Friday, August 05, 2011

OWI Appeal - Improper Remarks by Prosecutor Re Testing is Declared

In State of Wisconsin v. Numrich Slip Copy, 2011 WL 3300202 (Wis.App.) the defendant was convicted of OWI. On appeal, the court held that several of the prosecutor's comments or questions were improper. First, the prosecutor raised an objection, and blurted out in front of the jury:

[Prosecutor]: Your Honor, I'm going to object to this line of questioning at this point. Um, all this stuff about air in the bottle, the mixture, counsel had the sample available, he knows he had it tested, and the implication in front of the jury at this point is that there's potentially a problem here. Counsel knows there was no problem and is—

[Defense Counsel]: Judge, I object—

[Prosecutor]:—again, and therefore this line of questioning is both irrelevant and improper because Counsel knows there's no factual basis for the implication of those questions.

On appeal, the prosecutor admitted that this remark was wrong, but sought to excuse it as having been made in the heat of the litigation.
Second, the prosecutor called the State Chemist. During redirect, the prosecutor asked if the blood sample had been picked up for independent testing, and the chemist answered that it had been forwarded to another lab for testing. Numrich's objection was sustained and the trial court instructed the jury to “disregard that line of questioning.”

Third, the defense called an expert to criticize the State's blood test. On cross-examination the prosecutor asked the defense expert if he was involved with the independent testing of the blood sample. The trial court allowed the question over Numrich's objection. The expert answered that he was not involved in the testing, but he had had access to the results.

Fourth, Numrich took the stand. He testified in direct examination that he had consumed the equivalent of twenty-six twelve-ounce beers on Saturday, April 4, 2009, and that he consumed the equivalent of four twelve-ounce beers on the morning of Sunday, April 5, 2009, prior to driving. He further testified that he did not feel impaired by the alcohol, and that he had been drinking his entire adult life and he knew when he had had too much to drink. The State argued that this opened the door for evidence of Numrich's past OWI convictions to impeach his testimony that he knew when he had had too much to drink. The trial court agreed, and the State was allowed to ask Numrich on cross-examination whether he had, on previous occasions, been caught drunk driving, to which Numrich answered that he had.

Fifth, during closing arguments, the defense attorney reviewed the evidence and stated that, in his mind, the evidence created a doubt as to Numrich's guilt. During the State's closing argument the prosecutor said that “[j]ust because [the defense attorney] says something doesn't mean it's true, it means he wants you to think that because it's his job to create doubt.” Numrich made no objection to this comment at the time, but now claims that the prosecutor was improperly disparaging the defense attorney.
All of these issues were then reviewed on appeal. The appeals court found that the prosecutor's repeated references to the independent lab testing was improper, as they were comments 'on matters outside the record.' As to the introduction of defendant's priors, the court found that the defendant's testimony opened the door to the priors.

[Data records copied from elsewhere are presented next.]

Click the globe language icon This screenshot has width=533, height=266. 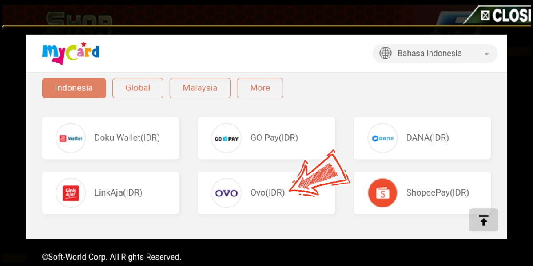tap(385, 53)
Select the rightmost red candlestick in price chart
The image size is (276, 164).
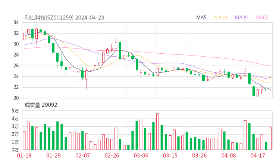(270, 83)
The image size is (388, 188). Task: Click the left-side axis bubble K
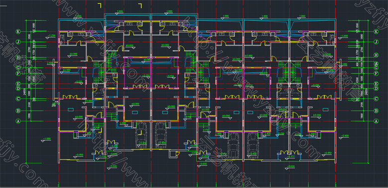tap(18, 32)
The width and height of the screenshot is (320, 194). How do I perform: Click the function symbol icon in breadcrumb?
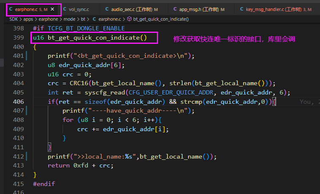[129, 19]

As far as the comment during closing that the defense attorney's job was "top create doubt" the court found the remark improper.

The trial court found that the prosecutor's statements, when viewed in their proper perspective, were not “overly damaging to the point where the defendant's day in court is being unfairly compromised.” Rather than grant a mistrial, the trial court issued jury instructions informing the jury that any remarks by the attorneys that suggest facts not in the evidence should be disregarded and that no adverse inferences should be drawn from attorneys' objections. And on appeal, the appellate court found the errors to not be sufficient to cause a new trial:

"In the present case, although the prosecutor's trial conduct was somewhat imprudent at times, there is simply no substantial probability that a new trial would have a different result. See id., ¶ 65. Numrich showed all of the signs of intoxication in the one road-side test that he was able to complete. His blood test revealed a blood alcohol content of 0.25, well over the legal limit, and while Numrich raised the specter of sample contamination during cross-examination of the State's witness, when he completed his defense, he had not shown any evidence of actual contamination of his sample. Thus, during closing arguments, the prosecutor was finally on solid ground in commenting that there was no evidence of contamination of the sample. As well, the defense expert admitted that based on the number of drinks Numrich testified to consuming, Numrich's blood alcohol content should have been around 0.12, also well over the legal limit. Because the improper statements of the prosecutor are inconsequential when viewed against the weight of the evidence against Numrich, we decline to order a new trial."

Editors Note: it is troubling that these legal opinions normally fail to identify by name the prosecutor who commits the improper remarks, in my opinion. The opinion does state that the same person who wrote the State's brief was also the trial prosecutor. The author's name is Daniel Kaminsky.